1. Field of the Invention
The present invention relates to an automatic transfer apparatus for a liquid crystal display (LCD) device and a method for sensing obstacle using the same, and particularly, to an automatic transfer apparatus for an LCD device which is capable of preventing a damage on a structure of an automatic transfer apparatus due to an obstacle by mounting a sensing member which is mounted at a bottom surface of the automatic transfer apparatus to sense the obstacle on the bottom, and by previously checking an existence of the obstacle.
2. Background of the Invention
Development of information society has gradually enhanced requirements for various types of display devices. Among various types of flat panel display devices such as liquid crystal displays (LCDs), plasma display panels (PDPs), electro luminescent displays (ELDs), field emission displays (FEDs), and the like LCDs are spotlighted the most to continue be developed as monitors for TV sets and desktop computers as well as monitors for notebook computers.
The LCD device may broadly be divided into LCD panels for displaying images and a driving unit for applying a driving signal to the LCD panels.
As shown in FIG. 1, a related art LCD panel includes first and second substrates 1 and 2 which are bonded to each other with a certain space therebetween, and a liquid crystal layer 3 injected between the first and second substrates 1 and 2.

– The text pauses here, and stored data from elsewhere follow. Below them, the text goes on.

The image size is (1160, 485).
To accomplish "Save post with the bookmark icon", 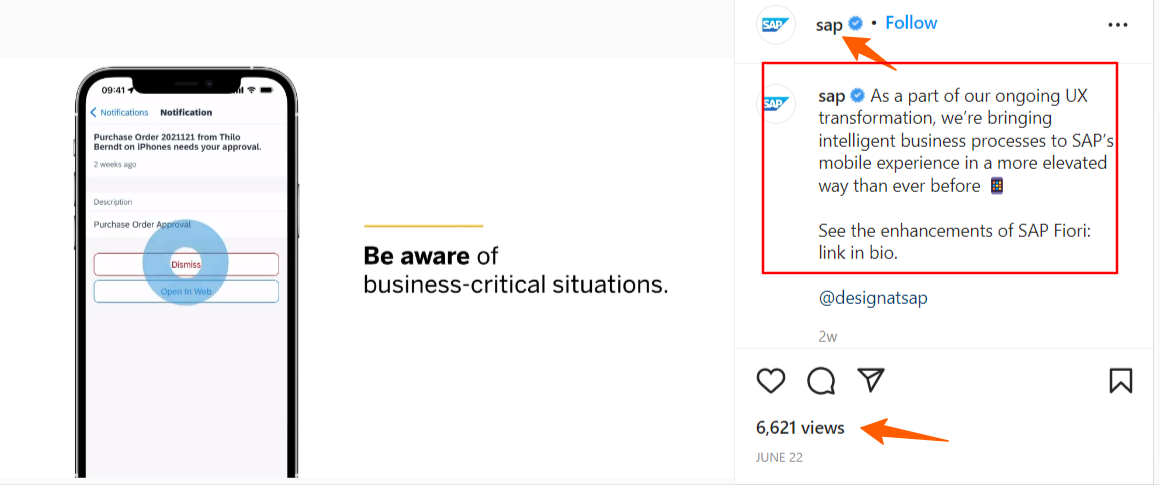I will pos(1120,381).
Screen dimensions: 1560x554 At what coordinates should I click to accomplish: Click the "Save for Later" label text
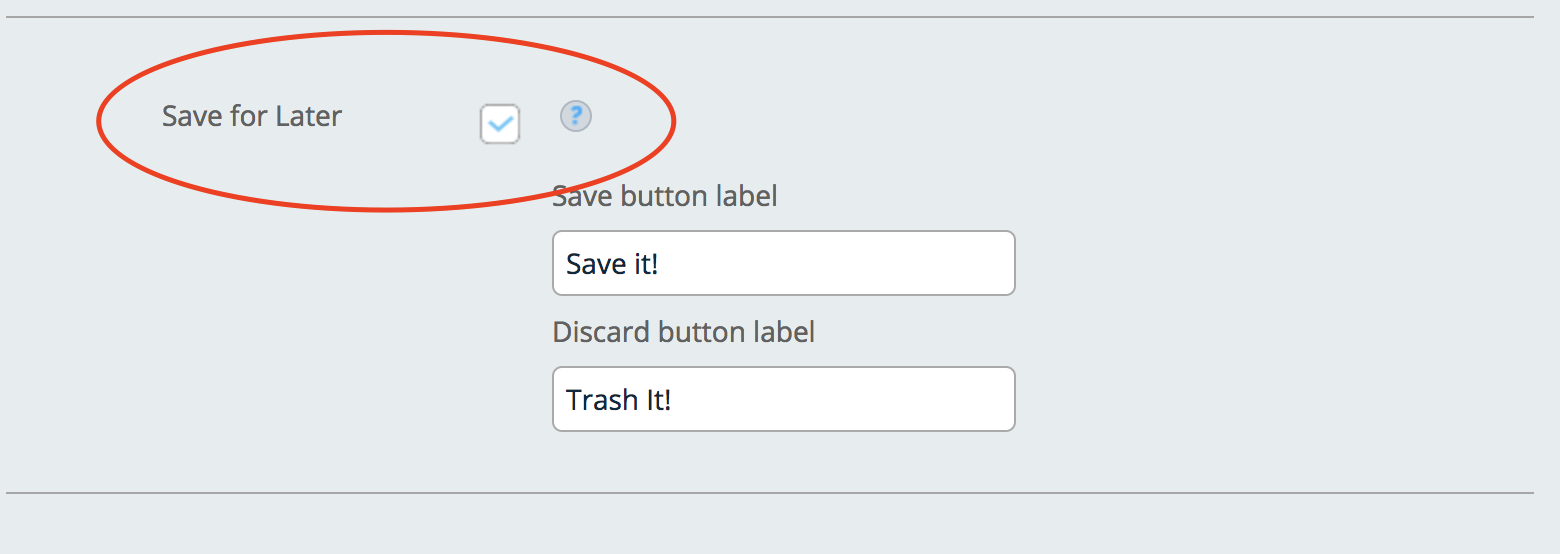(x=252, y=116)
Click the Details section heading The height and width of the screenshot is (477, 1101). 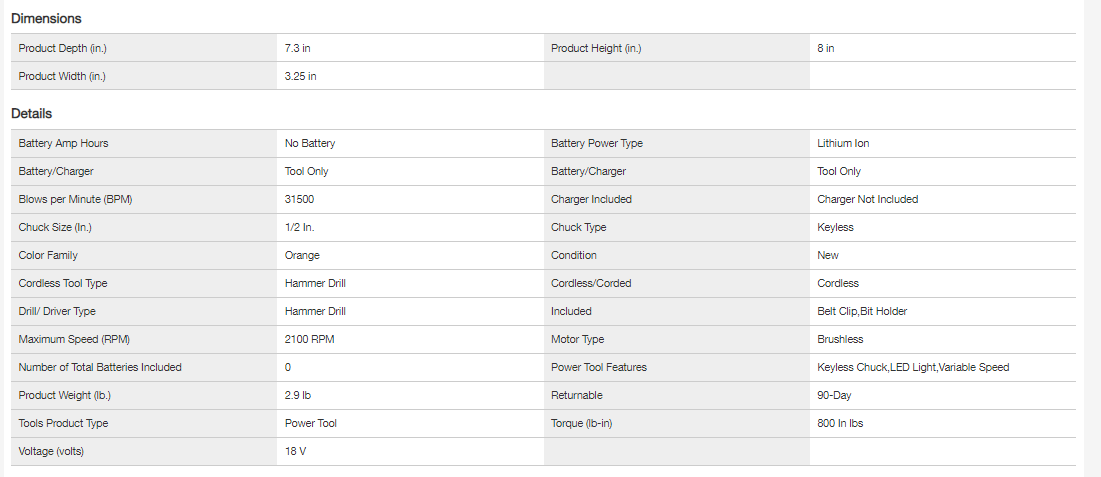click(x=31, y=114)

Here, the first substrate 1 (i.e., a thin film transistor (TFT) array substrate) includes a plurality of gate lines 4 arranged in one direction by a certain interval therebetween, a plurality of data lines 5 arranged by a certain interval therebetween in a direction perpendicular to each gate line 4, a plurality of pixel electrodes P formed in a matrix shape at each pixel region defined at an intersection between the gate lines 4 and the data lines 5, and a plurality of TFTs which are switched by a signal from the gate line 4 to transfer a signal from the data line 5 to each pixel electrode P.
Furthermore, the second substrate 2 (i.e., a color filter substrate) includes a black matrix layer 7 for preventing light from being transmitted to regions rather than the pixel regions, R, G and B color filter layers 8 for rendering color and a common electrode 9 for implementing images. Here, the common electrode 9 may be formed on the first substrate 1 in an LCD device employing a horizontal electric field mode.

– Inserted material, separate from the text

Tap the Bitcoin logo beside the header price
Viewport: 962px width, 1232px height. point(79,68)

The LCD device having such structure is fabricated by processes for fabricating a TFT array on the first substrate 1, fabricating a color filter layer on the second substrate 2, bonding the first and second substrates 1 and 2 to each other, injecting a liquid crystal between the bonded substrates 1 and 2 and sealing the liquid crystal, testing and repairing each LCD panel in which the liquid crystal has been injected, and mounting a back light or the like in each LCD panel with a good quality and mounting a driving circuit to fabricate a liquid crystal display module.
The substrates undergoes such various processes to completely be the LCD device. The substrates are transferred to devices which perform each process by use of an automatic transfer apparatus.

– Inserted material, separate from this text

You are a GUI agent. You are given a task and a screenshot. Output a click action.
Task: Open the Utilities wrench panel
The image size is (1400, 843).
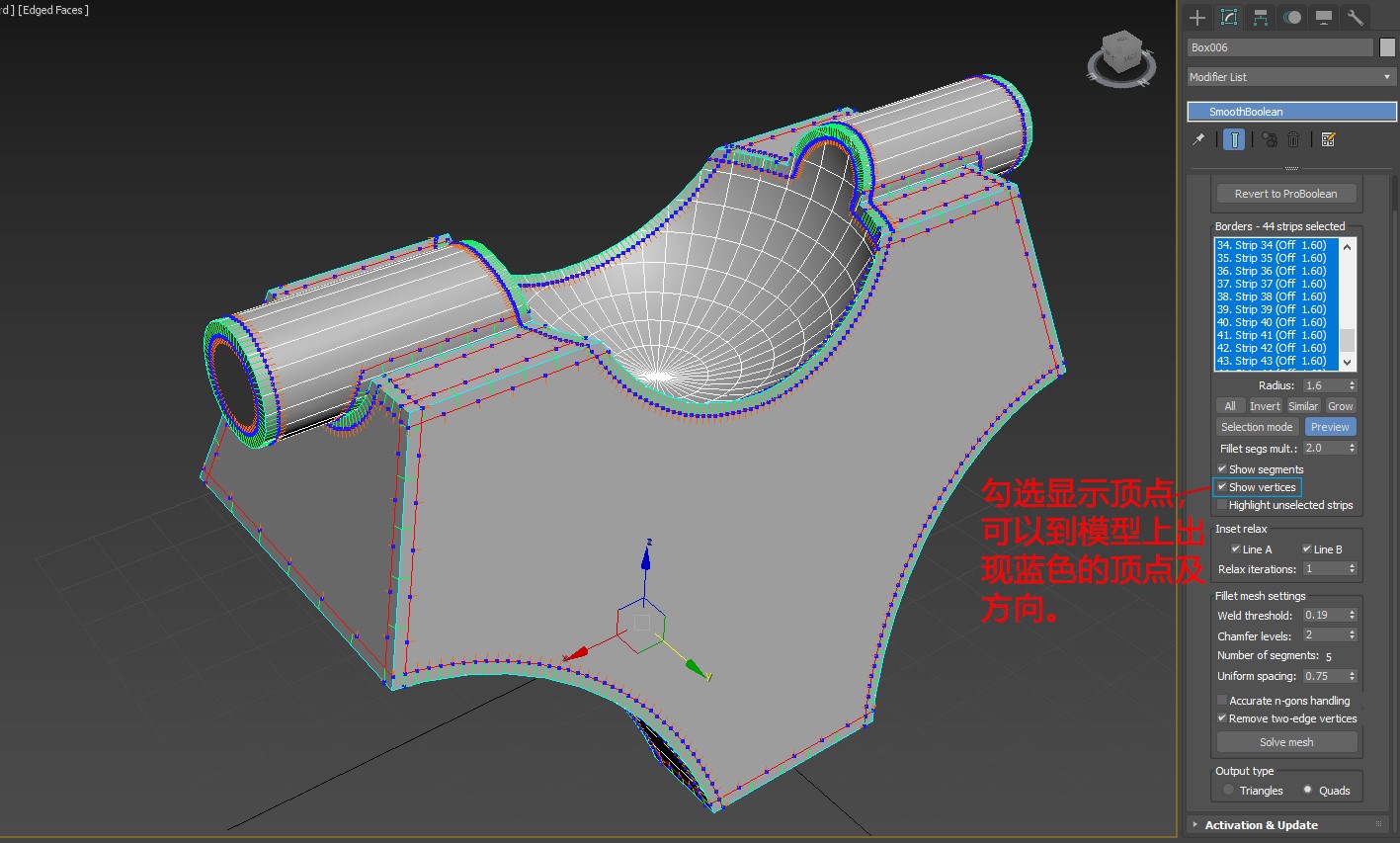point(1356,17)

With reference to FIGS. 2 and 3, explanation will now be given for a related art automatic transfer apparatus used to transfer the substrates to the devices for performing each process upon fabricating an LCD device.
FIG. 2 is a schematic view showing a related art automatic transfer apparatus having a cassette.
FIG. 3 is a schematic view showing the related art automatic transfer apparatus having the cassette, which shows a case that there is an obstacle on a movement direction.
Referring to FIG. 2, a related art automatic transfer apparatus 10 includes a mounting unit 15 for placing a cassette 31 in which a plurality of substrates are received in order to perform each process, and a moving unit 11 disposed at a bottom of the mounting unit 15 and moving within a designated interval, namely, moving toward each processing device by use of rotational movement members 13. A distance T1 is a height between the outer bottom surface 41 and the lower portion of the moving unit 11. The mounting unit 15 of the automatic transfer apparatus 10 has a robot arm 21 which is used to load the cassette 31 which is positioned at an input port (not shown) and an output port (not shown) of a stoker (not shown) directly on the mounting unit 15 or to unload the cassette 31 which has been loaded on the mounting unit 15 to the stoker.
In a state that the automatic transfer apparatus 10 is moved toward each processing device in order to perform each process, the cassette 31 which has been loaded on the mounting unit 15 by the robot arm 21 or the cassette which is placed at the input port or output port is moved to each processing device or to the stoker.
However, as shown in FIG. 3, it is impossible for the automatic transfer apparatus 10 according to the related art to sense an obstacle 51 on the bottom out of the range in which a front of the obstacle 51 can be sensed. Here, T2 is a thickness of the obstacle 51.
Therefore, impurities come into the bottom of the automatic transfer apparatus 10, which causes interference with a lower structure of the automatic transfer apparatus 10, resulting in problems in devices. That is, when an obstacle which is not sensed at a bottom of a movement detecting sensor or the moving unit is sucked into the bottom of the automatic transfer apparatus, damages may occur on the bottom structure of the automatic transfer apparatus.